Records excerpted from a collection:
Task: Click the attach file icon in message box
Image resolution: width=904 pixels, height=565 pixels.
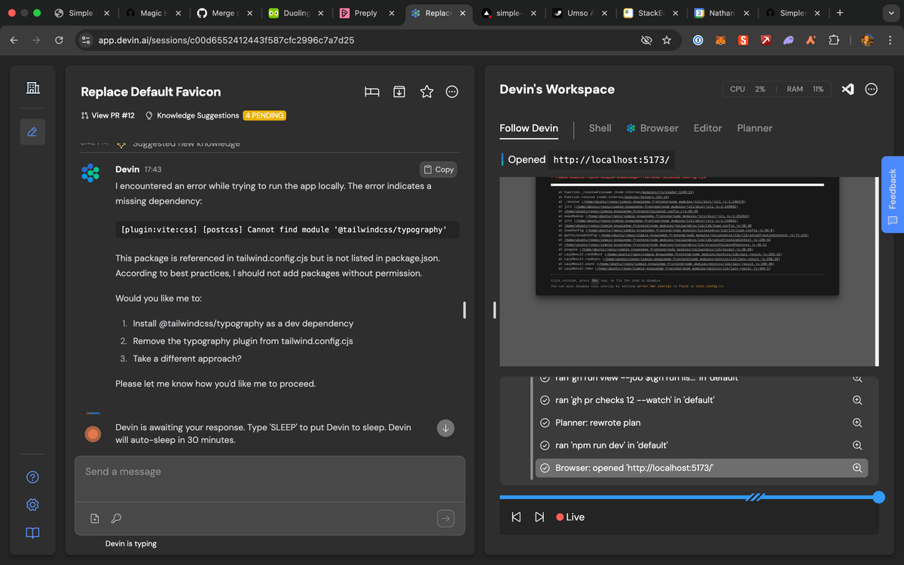Action: pos(95,518)
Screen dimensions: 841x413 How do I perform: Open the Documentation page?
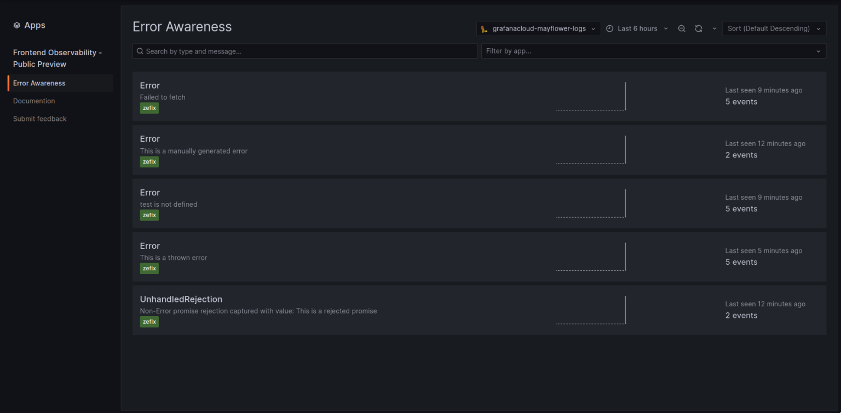34,101
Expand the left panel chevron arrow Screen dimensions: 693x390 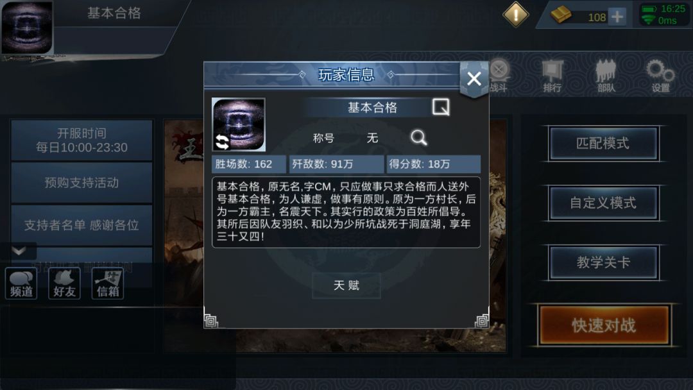(19, 251)
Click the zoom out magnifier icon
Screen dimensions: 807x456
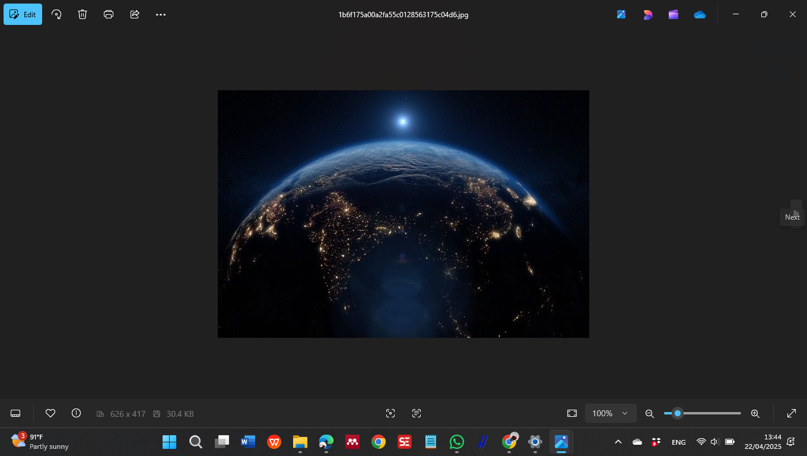coord(650,413)
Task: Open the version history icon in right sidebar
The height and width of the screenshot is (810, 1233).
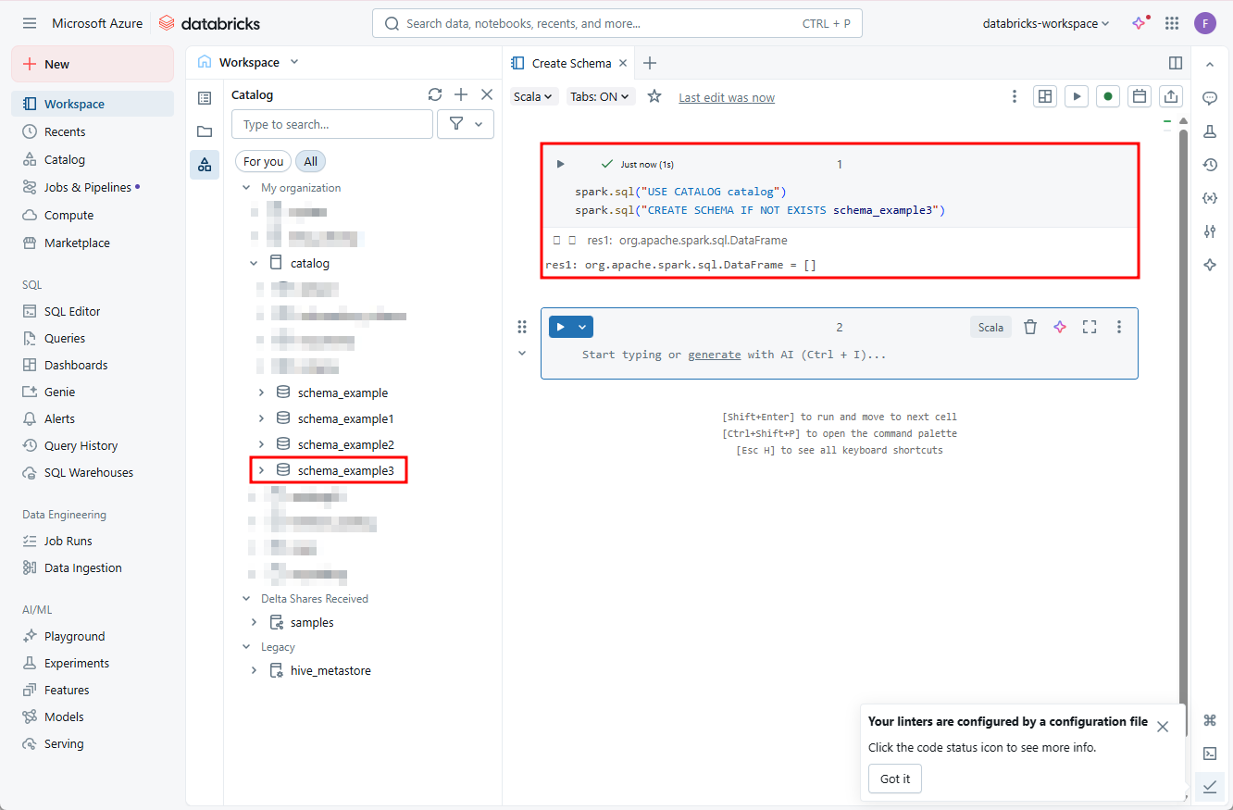Action: click(x=1209, y=165)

## Problem description
Your answer must be the lines from the one holding "Screen dimensions: 807x456" through the final line of the records above, exactly as written and without any pictures.

## Task answer
Screen dimensions: 807x456
coord(650,413)
Task: Open the version history icon in right sidebar
The height and width of the screenshot is (810, 1233).
Action: click(x=1209, y=165)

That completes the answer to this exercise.